I would like to think it does both to some degree. My music is a reflection of the most honest version of myself. What I write is exactly how I really feel about any given topic. I’m not necessarily out to attack anyone, but hey, if you piss me off enough I might just write a song about you. This is, however, not an invitation for anyone to go out of their way to annoy me. I try to write only from my own experiences and observations. That’s the easiest way to connect with people. If someone can relate to something I’ve said, that’s groovy as.




What do you as an artist stand for? 

I feel as though there are a great deal of musicians in the modern day, creating music that they feel they should be writing due to the success of others, instead of being motivated to write about who they actually are and what their life is and the experiences they have personally obtained. And guess what? It works. It’s keeping the music industry alive, somewhat. But I feel as though that can only go on for so long before you realise you have no idea who you are and what it is you as an artist are really about. Just because someone jumps off a cliff, doesn’t mean you should too.

Music for me is my take on things, whether anyone agrees with that or not is anyone’s guess, but I think those musicians who are pushing the envelope are the ones who are crossing those lines, covering ground that hasn’t yet been walked on, saying things that people are too afraid to put out there. You believe in aliens? Fucking write a song about it, yo. You want to stand out? Bring up something controversial. It could be something that’s been done a million times, the important thing is that you do it your way. So I guess, in answer to your question, (and I realise this is the biggest cliche), but being myself and not someone else’s version of myself is pretty important for me as an artist.

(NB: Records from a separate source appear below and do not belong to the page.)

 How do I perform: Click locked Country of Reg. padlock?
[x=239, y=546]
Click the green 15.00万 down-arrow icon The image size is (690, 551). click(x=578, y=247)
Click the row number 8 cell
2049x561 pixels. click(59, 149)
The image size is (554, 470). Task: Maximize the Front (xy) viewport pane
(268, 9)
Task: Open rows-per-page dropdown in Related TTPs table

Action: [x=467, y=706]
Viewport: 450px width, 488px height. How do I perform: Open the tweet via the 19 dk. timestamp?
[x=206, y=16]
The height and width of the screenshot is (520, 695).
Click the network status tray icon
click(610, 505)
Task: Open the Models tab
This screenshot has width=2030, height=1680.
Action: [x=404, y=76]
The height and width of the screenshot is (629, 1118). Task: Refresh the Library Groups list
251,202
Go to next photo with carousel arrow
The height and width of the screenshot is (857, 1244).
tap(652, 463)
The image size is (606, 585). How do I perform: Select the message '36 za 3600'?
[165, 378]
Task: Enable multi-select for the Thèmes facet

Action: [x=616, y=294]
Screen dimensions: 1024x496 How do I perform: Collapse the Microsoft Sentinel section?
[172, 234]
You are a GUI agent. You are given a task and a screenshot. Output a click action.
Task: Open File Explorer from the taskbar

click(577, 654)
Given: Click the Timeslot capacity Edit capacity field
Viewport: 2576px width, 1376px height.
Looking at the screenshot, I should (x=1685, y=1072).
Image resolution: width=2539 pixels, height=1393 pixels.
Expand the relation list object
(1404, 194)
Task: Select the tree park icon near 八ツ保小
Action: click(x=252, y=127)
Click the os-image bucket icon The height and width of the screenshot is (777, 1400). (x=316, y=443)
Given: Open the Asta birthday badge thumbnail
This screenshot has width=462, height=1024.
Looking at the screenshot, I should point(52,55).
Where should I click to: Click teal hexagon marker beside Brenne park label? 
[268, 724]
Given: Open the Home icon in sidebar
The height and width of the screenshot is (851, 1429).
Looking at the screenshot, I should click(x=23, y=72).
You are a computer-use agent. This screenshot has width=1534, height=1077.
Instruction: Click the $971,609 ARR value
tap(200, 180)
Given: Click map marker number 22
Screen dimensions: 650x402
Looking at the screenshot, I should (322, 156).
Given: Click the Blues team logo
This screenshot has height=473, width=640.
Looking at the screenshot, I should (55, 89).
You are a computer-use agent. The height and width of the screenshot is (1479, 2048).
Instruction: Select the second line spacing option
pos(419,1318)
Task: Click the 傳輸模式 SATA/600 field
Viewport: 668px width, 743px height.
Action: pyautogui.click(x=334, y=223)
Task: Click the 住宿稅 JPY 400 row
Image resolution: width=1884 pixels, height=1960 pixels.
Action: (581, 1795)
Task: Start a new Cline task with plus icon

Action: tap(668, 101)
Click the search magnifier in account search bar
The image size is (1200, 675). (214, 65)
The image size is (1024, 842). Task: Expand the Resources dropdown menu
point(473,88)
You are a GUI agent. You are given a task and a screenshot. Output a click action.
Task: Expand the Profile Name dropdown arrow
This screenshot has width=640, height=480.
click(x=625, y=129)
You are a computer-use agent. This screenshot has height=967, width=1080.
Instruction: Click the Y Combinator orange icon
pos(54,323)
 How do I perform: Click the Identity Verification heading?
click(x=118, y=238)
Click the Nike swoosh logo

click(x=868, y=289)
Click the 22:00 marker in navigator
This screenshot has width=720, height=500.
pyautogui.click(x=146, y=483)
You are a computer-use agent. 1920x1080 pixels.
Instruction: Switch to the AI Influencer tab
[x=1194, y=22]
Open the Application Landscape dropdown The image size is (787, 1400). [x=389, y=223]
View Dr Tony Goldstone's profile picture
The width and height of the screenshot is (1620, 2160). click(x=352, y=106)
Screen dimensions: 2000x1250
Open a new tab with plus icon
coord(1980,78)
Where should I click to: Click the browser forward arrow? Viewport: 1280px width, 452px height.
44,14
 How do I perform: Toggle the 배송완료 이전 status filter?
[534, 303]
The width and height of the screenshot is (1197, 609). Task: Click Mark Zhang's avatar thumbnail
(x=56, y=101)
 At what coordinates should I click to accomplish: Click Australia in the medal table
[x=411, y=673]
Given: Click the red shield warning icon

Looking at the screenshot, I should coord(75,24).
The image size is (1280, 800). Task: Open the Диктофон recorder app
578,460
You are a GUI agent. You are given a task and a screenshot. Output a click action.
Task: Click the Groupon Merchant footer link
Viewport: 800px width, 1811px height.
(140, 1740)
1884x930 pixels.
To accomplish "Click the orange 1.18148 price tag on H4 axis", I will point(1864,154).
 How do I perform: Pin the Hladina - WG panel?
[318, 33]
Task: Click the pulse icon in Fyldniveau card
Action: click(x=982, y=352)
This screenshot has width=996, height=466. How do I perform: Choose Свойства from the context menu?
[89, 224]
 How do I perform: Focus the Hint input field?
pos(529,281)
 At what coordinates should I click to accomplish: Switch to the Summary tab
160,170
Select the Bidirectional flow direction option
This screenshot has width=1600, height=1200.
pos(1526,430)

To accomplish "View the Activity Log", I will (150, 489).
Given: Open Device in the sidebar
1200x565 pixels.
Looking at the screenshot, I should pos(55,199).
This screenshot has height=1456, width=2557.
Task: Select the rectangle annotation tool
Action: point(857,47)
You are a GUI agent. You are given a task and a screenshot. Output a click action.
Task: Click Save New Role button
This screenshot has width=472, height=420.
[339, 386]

What’s the best piece of advice given to you?

 Don’t worry about what anyone else is doing. Work hard on your own game. It’s so easy to get caught up on the success of those around you, but don’t let yourself think it’ll never happen for you. Run your own race and don’t compare yourself to anyone – ever.





What’s your point of view on the current state of the Australian music industry?

I’m not even sure I even have the experience to qualify for an opinion on this topic just yet, but I definitely do have one. There is so much utter bullshit surrounding what is essentially a very simple concept. All I want to do is write and release music and yet there is all of this excess crap involved with how it’s done if you want to really get anywhere. I do believe the Australian music industry is a pretty weak standpoint that is still somewhat developing the skills to really do what can already be offered for artists overseas. You know what they say, you never really make it until you’ve made it in the US or UK. Once you do that, no doubt Australia will all of a sudden give a shit about you and want to claim you as their own. I feel as though, just like with anything, you never really know what you’ve got ’til it’s gone and the AMI is no different.



Do you think Triple J Unearthed is the best option for upcoming artists to gain exposure?

Unearthed is great, don’t get me wrong (it definitely can help), but I think the misconception is that you have to be played on triple J to be anything and I think that’s not necessarily the case. Unearthed is not the only way to be heard. It’s as easy as sending your music to whoever you see fit. Hey, they may or may not play your stuff, but if you don’t try you’ll never know. Hustle. Don’t wait around for people to come to you, because there’s no guarantee that’ll ever happen. Put your shit on Unearthed, sure, but don’t let that be where the train stops is all I’m saying.